# Task requirements
#1 In the article about the African emerald cuckoo's shimmering feathers, which journal published the July 2013 study based on Todd Harvey's doctoral thesis?
#2 Please carry on the article about the African emerald cuckoo's shimmering feathers, picking up after its last sentence.

# Document text
Alumnus uncovers how cuckoo's feathers shimmer

African Emerald Cuckoo
Hugh Chittenden
Shimmering reflectance from the brilliant green plumage of a male Chrysococcyx cupreus (African emerald cuckoo) in Eshowe, KwaZulu/Natal, South Africa in 2010.

Before Todd Harvey, Ph.D. ’12, was a graduate student at Cornell studying how light shimmers off feathers of the African emerald cuckoo and other birds, he spent 10 years as a computer animator and digital cinematographer implementing algorithms that made Gollum’s skin look real in “The Lord of the Rings” movies and gave King Kong’s fur its lifelike luster in the 2005 production.

In his industry job for Weta Digital, Harvey read science studies to understand how to simulate biological organisms on the screen. This self-education led him back to school, where he applied his computer skills to the field of zoology.

Now, a July 2013 study based on his doctoral thesis appears in Interface, a journal of the Royal Society, to explain why the colors in such iridescent birds as the African emerald cuckoo change from green to black depending on the viewer’s angle.

Shimmering plumages evolved in birds for communication and camouflage. Harvey and Kim Bostwick, curator of the Cornell Museum of Vertebrates, and Steve Marschner, Cornell associate professor of computer science, have found that branches of the cuckoo’s feather vanes have a microscopic zigzag structure that affects the direction of reflected light – and shift color – based on the viewer’s angle and the feather’s orientation to a light source.

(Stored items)
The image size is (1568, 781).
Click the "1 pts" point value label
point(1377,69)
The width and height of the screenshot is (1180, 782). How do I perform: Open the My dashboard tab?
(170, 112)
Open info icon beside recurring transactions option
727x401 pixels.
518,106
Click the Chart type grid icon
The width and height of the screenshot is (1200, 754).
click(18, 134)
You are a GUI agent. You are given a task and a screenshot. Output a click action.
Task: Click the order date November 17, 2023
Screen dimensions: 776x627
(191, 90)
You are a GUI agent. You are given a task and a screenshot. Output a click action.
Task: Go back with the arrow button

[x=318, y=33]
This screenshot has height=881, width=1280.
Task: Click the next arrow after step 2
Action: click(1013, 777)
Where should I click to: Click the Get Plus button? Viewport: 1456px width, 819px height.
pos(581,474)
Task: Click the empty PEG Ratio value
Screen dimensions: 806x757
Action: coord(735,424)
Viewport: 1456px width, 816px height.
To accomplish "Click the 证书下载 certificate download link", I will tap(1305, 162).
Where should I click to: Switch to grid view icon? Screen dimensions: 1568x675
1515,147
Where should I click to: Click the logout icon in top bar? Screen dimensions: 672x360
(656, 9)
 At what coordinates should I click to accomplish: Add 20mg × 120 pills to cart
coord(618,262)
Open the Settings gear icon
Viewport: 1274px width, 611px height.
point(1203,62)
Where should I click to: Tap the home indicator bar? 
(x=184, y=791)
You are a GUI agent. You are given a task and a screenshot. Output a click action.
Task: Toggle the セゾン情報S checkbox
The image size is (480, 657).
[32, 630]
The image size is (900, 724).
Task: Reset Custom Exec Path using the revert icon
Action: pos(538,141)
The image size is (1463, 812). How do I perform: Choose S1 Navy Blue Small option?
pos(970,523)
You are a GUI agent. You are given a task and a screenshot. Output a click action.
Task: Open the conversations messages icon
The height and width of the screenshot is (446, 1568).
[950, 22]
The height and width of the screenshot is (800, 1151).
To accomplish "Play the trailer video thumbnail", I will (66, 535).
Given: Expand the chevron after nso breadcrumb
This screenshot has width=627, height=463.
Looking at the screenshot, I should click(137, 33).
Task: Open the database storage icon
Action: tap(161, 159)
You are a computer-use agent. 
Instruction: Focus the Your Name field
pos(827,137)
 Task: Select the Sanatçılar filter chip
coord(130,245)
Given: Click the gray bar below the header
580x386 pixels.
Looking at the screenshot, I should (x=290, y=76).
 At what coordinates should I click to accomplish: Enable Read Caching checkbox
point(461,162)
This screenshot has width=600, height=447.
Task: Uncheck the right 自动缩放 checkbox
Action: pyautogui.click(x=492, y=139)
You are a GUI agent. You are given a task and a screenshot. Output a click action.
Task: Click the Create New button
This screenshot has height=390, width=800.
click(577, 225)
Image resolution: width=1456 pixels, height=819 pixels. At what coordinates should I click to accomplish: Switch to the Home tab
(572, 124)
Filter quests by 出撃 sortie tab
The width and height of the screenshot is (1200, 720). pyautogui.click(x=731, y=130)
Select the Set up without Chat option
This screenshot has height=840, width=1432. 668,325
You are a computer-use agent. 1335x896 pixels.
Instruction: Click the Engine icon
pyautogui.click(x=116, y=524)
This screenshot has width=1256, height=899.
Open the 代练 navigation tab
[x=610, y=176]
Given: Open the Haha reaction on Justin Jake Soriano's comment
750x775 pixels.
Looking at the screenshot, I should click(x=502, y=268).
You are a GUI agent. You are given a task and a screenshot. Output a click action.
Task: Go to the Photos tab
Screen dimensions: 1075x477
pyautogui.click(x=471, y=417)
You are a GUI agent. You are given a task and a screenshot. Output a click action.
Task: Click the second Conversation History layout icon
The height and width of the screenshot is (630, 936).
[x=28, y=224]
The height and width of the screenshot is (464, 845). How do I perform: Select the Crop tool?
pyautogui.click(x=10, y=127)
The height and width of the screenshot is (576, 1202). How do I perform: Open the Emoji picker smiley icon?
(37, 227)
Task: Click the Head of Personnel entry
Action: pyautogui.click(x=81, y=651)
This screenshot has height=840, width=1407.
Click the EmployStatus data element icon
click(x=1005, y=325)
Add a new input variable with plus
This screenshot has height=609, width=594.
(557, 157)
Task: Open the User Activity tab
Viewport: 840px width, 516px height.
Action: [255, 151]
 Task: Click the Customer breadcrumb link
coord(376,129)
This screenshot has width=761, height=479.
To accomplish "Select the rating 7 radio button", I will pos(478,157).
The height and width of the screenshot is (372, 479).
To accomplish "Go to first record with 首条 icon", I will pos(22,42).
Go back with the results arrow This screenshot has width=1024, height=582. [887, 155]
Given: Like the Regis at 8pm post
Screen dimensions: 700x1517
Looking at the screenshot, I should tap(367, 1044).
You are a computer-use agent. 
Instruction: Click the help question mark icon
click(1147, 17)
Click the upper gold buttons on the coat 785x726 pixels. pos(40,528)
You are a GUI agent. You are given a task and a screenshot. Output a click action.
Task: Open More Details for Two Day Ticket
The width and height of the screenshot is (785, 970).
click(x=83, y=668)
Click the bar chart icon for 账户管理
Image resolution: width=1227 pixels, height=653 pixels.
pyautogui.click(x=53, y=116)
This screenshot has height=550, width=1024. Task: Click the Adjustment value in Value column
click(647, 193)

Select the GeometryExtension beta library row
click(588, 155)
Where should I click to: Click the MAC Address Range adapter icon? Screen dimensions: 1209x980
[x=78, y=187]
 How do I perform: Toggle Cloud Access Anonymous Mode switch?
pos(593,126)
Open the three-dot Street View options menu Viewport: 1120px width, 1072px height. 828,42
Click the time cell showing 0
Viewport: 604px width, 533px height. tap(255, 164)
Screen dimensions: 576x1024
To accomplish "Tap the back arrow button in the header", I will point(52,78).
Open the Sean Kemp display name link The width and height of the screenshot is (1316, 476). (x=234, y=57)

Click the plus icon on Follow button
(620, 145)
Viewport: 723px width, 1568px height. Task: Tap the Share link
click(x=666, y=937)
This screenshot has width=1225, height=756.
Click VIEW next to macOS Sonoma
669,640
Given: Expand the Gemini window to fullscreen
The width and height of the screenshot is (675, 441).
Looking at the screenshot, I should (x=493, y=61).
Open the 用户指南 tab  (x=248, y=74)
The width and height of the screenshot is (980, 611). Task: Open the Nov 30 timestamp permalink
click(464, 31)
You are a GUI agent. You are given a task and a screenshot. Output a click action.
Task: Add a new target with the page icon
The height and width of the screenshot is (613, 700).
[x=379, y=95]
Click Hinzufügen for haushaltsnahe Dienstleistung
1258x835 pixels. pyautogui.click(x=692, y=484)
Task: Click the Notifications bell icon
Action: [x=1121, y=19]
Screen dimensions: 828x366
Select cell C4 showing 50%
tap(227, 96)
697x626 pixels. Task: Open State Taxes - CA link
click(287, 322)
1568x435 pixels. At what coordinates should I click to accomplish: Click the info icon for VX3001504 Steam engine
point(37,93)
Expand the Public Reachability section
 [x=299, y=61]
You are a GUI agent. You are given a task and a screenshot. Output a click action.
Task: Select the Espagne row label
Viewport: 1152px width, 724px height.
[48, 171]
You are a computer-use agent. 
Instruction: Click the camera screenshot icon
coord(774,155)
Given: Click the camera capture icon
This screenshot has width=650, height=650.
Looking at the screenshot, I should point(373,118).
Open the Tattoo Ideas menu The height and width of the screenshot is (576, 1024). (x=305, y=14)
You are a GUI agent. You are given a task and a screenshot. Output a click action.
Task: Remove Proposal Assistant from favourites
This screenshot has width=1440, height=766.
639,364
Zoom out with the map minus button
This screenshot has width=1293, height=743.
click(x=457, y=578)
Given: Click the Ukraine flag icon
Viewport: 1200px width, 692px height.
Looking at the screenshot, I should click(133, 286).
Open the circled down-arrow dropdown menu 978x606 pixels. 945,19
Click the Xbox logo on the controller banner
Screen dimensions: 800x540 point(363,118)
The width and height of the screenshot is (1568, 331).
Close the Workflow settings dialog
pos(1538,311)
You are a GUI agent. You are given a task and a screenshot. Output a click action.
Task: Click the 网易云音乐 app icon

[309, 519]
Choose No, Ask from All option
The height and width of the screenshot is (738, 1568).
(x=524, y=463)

# Task-by-task outputs
#1 Interface, a journal of the Royal Society.

#2
The findings are relevant for bird behavioral studies to better understand avian signaling and courtship. Future work may lead to tools that field ornithologists would use to predict where a female might need to be to receive a signal from a flashy male bird, Harvey said. Also, material scientists may now examine the feather’s morphology to make new materials, and computer animators may develop new algorithms to make feathers more realistic on the big screen.

“As scientists we want to know why the world works the way it does,” said Harvey, a postdoctoral researcher in ecology and evolutionary biology at Yale University. “The appearance of things comes from structures that are smaller than the eyes can see,” he added.

Harvey and colleagues used Cornell’s microscale computed tomography scanner to obtain data of the African emerald cuckoo feather’s structure, which were then reconstructed into 3-D images. They also measured reflectance from hundreds of directions to quantify how a feather appears from any viewing or illumination angle, Harvey said.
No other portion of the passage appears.